The court case against an Occupy Charleston member who was arrested in connection with the brief occupation of Marion Square in November has been dropped by a municipal judge, according to his attorney.
After the first night of occupation began on Nov. 21, police arrived at the downtown public space around 2 a.m. on Nov. 22 to tell the protesters to clear out. They ultimately decided to allow the occupation to continue for the remainder of the night, but they warned the occupiers that they would be arrested if they stayed for the next night. Nine occupiers were arrested the following night when they defied a police order to vacate the park, but a tenth was arrested in broad daylight on the 22nd, before the second night of occupation ever began.
That occupier, Justin Honea, was arrested outside his home, where he says he was about to shower and dress in preparation for speaking to Charleston City Council that night. He was charged with "prohibited activities in park." Honea's case was dismissed this morning by Municipal Judge Michael Molony, according to Attorney William J. Hamilton, who argued in a Dec. 1 hearing that it was "disturbing that a citizen was told he could do something and apparently the city changed their minds."
Honea issued the following statement through Hamilton:
I am happy no further punitive measures will be sought against me. I am not happy this matter was handled in the way it was.

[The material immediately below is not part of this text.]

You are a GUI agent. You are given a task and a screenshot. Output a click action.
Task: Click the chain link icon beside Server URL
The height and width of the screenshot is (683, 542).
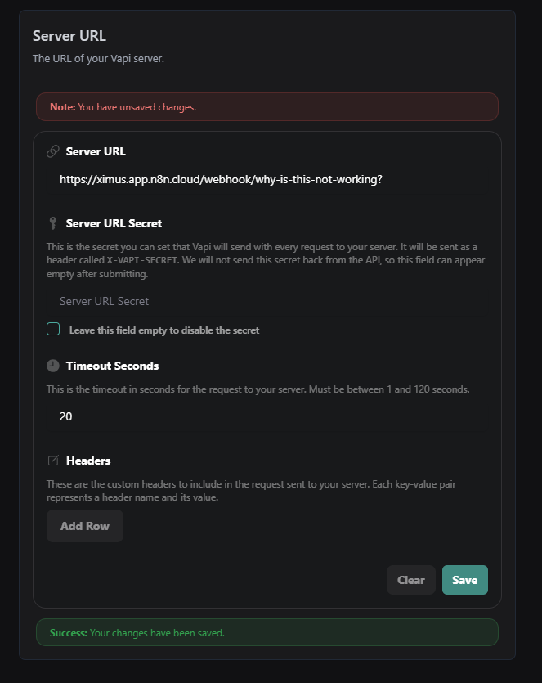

Free speech and peaceful assembly are everyone’s Constitutional rights. After having been jailed for exercising these rights with some fine fellow Charlestonians, I now have significantly less faith in many of our local systems.
As an anthropology and sociology student, I know every functional society must have at its core a sound, civic forum for the consideration of the issues which challenge it. The Roman Forum, fire circle of an African village, or traditional American Town Square provided a continuous discussion of ideas and values in a space connected with the community. We should be working to bring more people together in our shared spaces and expand dialogue, not criminalize those attempting to revive civil discourse in our increasingly alienated and disconnected society.
All Americans need to join a discussion about how our economy and power is being used. We must consider the increasing concentration of wealth and influence into the hands of a small minority whose everyday experience is unconnected with the lives of 99% of the people working and raising families today.
I sincerely hope that something positive can come from this, that perspective can be gained, and that in the future everyone involved can strive to do better.
Hamilton, who has worked closely with Occupy Charleston since its inception last fall, says two other Occupy Charleston cases remain set for trial later in the year.